Где-то сохраняется информация, о том, что перехвачена функция с таким-то именем и ей сопоставлен такой-то номер. Эта информация будет использована при вызове функции сбора статистики.

Очевидно, что этот алгоритм никак не зависит от прототипа/формата вызова/.. отслеживаемой функции, и может быть без изменений применён для любого количества функций. Тем не менее, рассмотрим два случая.

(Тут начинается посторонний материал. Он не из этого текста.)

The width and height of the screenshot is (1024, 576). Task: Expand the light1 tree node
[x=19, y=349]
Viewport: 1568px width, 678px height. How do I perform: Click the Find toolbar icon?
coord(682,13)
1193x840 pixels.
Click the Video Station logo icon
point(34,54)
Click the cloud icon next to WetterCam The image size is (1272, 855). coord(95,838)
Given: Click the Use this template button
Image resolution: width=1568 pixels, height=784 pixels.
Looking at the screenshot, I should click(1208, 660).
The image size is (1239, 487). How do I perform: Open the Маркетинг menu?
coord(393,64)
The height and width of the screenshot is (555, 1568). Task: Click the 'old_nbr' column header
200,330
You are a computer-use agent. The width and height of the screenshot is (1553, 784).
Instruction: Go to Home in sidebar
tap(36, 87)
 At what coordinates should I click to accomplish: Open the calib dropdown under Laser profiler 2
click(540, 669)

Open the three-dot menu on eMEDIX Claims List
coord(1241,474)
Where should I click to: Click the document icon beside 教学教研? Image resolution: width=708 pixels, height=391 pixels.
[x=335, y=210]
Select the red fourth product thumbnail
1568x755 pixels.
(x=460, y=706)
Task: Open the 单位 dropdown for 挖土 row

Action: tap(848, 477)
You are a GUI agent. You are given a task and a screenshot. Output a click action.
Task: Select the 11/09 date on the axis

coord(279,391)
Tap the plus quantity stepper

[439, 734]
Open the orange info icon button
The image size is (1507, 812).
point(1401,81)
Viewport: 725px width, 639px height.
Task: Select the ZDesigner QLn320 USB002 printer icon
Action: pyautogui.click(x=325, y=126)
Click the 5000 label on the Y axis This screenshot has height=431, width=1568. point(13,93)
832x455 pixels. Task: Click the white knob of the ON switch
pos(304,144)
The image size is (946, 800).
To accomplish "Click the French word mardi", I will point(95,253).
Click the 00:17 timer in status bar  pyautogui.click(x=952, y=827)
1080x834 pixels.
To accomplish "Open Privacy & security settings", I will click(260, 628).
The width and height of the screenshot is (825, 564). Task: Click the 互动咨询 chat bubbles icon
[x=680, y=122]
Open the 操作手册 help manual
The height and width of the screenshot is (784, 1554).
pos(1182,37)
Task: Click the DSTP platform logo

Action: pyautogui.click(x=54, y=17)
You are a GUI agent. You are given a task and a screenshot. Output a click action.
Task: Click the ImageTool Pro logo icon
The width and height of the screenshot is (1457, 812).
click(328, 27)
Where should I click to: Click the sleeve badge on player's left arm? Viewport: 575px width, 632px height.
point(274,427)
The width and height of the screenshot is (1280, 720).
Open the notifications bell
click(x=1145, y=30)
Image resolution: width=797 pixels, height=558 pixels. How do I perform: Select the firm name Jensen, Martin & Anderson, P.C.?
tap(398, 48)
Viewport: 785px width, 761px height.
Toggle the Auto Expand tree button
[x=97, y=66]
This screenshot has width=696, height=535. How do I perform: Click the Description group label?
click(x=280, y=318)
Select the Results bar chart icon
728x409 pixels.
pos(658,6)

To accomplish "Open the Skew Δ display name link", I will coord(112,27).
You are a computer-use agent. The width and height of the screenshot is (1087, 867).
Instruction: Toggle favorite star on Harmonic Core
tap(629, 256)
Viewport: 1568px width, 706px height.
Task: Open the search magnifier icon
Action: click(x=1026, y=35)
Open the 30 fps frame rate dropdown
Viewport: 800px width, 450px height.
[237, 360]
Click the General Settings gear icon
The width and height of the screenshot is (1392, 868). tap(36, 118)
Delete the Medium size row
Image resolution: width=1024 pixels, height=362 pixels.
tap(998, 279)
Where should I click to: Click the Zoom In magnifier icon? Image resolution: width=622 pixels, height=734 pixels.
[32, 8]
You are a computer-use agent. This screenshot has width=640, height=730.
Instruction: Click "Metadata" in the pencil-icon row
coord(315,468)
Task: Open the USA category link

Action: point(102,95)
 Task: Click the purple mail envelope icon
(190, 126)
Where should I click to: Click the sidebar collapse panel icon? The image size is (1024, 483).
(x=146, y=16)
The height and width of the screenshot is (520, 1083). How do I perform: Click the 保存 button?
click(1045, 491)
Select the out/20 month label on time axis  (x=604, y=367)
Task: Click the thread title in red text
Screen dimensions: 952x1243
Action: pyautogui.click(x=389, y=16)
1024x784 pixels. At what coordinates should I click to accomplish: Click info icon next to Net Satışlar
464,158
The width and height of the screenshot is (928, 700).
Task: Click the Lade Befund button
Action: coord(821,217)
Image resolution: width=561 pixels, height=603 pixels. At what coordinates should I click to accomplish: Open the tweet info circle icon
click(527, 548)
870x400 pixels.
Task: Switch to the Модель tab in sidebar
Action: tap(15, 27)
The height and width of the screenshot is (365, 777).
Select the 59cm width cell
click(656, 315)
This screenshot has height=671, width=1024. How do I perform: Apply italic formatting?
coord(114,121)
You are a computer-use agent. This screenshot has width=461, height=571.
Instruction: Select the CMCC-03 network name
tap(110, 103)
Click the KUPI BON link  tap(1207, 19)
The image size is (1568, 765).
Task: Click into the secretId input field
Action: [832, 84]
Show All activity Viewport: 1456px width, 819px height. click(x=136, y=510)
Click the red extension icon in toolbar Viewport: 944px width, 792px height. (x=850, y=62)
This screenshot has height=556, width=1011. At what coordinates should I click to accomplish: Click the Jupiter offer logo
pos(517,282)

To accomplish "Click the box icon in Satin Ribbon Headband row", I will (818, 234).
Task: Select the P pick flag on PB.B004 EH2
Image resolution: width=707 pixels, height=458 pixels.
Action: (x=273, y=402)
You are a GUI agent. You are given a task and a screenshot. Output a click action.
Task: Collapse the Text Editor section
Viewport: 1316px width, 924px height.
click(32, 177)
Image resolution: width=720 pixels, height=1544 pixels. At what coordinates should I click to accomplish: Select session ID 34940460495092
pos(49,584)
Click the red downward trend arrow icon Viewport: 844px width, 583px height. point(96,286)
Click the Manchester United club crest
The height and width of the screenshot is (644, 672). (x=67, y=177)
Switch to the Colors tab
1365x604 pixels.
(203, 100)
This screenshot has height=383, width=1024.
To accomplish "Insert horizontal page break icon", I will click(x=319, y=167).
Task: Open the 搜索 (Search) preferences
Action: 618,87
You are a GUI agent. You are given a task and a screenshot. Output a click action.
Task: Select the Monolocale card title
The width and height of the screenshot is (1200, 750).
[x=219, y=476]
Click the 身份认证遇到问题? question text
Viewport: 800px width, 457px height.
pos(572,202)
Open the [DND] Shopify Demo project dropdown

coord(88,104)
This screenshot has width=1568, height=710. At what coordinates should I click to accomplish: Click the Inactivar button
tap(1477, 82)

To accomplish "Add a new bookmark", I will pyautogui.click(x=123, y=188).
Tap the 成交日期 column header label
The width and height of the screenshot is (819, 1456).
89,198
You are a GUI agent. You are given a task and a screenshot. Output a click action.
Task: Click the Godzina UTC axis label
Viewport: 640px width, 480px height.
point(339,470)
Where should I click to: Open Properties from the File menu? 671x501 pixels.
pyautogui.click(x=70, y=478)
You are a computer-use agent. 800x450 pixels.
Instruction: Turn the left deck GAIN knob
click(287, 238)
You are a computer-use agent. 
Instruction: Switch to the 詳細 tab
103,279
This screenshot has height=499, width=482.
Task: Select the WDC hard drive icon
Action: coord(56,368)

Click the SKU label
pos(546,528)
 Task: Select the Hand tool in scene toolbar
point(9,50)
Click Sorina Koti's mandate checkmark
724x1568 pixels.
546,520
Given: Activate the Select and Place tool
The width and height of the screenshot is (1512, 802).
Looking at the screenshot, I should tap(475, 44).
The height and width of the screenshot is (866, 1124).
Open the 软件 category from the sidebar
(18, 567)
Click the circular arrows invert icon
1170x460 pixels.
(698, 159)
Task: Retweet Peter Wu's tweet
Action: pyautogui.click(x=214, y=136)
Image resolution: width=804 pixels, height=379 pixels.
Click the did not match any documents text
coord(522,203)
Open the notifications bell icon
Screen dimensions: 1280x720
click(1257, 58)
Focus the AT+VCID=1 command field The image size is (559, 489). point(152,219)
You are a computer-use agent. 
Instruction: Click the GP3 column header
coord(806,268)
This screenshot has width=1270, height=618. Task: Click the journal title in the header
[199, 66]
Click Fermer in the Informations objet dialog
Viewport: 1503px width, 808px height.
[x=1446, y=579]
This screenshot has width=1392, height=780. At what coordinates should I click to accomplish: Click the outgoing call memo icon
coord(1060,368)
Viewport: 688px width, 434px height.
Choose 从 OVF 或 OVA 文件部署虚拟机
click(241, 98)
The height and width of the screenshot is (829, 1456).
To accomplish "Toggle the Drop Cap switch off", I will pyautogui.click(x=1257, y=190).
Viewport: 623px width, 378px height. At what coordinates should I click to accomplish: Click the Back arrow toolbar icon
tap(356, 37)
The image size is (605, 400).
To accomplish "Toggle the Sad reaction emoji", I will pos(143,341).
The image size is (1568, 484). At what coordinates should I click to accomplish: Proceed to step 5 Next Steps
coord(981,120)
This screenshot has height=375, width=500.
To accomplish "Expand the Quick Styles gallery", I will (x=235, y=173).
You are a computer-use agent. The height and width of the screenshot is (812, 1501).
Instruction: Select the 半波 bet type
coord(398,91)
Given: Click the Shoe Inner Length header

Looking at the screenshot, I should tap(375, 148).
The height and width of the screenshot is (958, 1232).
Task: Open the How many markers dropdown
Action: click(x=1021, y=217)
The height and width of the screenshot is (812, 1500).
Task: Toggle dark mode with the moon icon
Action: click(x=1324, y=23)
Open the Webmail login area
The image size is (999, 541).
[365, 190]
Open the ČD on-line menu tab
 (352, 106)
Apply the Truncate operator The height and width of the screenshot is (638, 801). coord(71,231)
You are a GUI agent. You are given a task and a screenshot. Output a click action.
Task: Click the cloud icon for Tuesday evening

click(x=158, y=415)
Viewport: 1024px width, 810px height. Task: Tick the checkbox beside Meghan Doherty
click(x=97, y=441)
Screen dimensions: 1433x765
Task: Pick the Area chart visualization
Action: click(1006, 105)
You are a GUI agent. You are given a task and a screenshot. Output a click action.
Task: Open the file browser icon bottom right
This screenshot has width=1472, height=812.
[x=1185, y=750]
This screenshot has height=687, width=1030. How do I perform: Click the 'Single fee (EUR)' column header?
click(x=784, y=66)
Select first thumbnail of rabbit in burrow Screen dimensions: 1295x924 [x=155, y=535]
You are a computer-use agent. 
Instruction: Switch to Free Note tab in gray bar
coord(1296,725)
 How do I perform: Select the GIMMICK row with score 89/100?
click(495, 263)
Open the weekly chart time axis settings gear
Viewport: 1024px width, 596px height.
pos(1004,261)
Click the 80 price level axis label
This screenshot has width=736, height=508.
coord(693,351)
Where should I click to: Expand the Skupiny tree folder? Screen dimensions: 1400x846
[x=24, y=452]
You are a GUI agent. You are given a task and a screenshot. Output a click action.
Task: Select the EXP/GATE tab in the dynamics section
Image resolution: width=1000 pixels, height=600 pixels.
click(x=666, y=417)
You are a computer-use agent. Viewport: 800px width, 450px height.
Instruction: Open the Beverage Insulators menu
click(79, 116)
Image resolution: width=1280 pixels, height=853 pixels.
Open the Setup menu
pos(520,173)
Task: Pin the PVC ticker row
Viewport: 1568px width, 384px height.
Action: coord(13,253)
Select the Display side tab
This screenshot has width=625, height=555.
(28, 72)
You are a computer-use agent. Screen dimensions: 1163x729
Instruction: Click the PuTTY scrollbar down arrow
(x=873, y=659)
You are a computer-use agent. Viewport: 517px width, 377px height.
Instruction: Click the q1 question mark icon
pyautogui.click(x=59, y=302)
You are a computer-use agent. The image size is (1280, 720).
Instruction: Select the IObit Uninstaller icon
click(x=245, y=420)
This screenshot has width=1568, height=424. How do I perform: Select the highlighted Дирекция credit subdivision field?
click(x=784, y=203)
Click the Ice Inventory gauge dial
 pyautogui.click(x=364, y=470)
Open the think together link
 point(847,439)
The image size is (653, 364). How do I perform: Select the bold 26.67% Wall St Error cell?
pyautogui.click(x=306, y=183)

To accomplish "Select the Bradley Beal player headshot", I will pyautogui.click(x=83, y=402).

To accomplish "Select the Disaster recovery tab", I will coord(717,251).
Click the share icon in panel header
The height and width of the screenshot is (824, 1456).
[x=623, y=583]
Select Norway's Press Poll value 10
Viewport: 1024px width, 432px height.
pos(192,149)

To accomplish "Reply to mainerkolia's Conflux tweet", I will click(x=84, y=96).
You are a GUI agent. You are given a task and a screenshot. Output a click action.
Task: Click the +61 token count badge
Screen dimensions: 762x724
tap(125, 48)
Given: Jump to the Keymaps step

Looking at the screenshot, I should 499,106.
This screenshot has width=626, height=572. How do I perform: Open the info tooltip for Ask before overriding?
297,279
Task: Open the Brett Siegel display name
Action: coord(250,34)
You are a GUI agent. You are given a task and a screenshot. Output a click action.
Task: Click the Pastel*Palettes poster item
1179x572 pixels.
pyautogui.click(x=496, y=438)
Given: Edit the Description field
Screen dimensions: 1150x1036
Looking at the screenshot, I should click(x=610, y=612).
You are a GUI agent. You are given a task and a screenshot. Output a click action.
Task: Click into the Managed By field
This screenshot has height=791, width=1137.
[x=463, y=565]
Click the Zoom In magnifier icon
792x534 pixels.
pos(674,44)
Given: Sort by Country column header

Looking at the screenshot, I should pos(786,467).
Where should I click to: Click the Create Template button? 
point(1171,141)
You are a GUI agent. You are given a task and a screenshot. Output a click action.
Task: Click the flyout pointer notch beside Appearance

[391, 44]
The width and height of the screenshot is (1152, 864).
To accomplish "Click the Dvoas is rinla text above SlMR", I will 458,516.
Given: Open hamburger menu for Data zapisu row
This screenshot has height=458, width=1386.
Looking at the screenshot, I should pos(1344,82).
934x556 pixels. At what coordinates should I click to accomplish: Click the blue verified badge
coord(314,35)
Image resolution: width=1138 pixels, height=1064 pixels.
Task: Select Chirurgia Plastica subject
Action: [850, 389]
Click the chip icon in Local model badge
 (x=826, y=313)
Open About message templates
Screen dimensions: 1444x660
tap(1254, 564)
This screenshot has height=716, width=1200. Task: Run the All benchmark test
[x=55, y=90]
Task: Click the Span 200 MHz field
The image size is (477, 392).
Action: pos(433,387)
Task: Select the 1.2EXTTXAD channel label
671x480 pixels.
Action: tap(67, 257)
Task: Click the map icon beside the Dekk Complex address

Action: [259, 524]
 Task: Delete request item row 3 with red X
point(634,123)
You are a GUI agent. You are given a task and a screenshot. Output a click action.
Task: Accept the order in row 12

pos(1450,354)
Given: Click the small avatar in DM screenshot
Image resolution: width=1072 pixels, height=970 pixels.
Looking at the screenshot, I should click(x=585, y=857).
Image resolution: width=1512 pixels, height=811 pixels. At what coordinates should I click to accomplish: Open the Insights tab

Отслеживание вызовов функций динамически загружаемых dll

Это самое простое. Поскольку адреса таких функций приложение получает через GetProcAddress, достаточно просто перехватить GetProcAddress и производить описанную выше процедуру для всех запрашиваемых функций.

Отслеживание всех вызовов

Общая идея: пройтись по таблицам импорта загруженных модулей и, не особо задумываясь, перехватить все упомянутые там функции. Кроме того, нужно позаботиться о GetProcAddress (см. предыдущий пункт) и о ещё не загруженных модулях: их таблицы импорта тоже необходимо обработать. Чтобы не пропустить появление новых модулей, можно, например, перехватить все версии LoadLibrary[Ex]A/W.

Просто, правда? Просто, но, к сожалению, в таком виде работать, скорее всего, не будет.

ПРЕДУПРЕЖДЕНИЕ

Этот вариант я так и не реализовал (незачем было), поэтому о его неизбежных маленьких особенностях почти ничего не знаю. Мои попытки поразмышлять представлены ниже, но практики за ними не стоит, и гарантировать отсутствие проблем я не могу. Сожалею.

Проблема этого подхода заключается в почти гарантированном возникновении бесконечной рекурсии. Например, пусть collectStatistic записывает данные в файл при помощи функции WriteFile. Если эта функция оказалась перехвачена и в вашем модуле, то попытка записи приведёт к вызову вашей функции-шпиона, которая вызовет collectStatistic и т.д. пока не кончится место в стеке.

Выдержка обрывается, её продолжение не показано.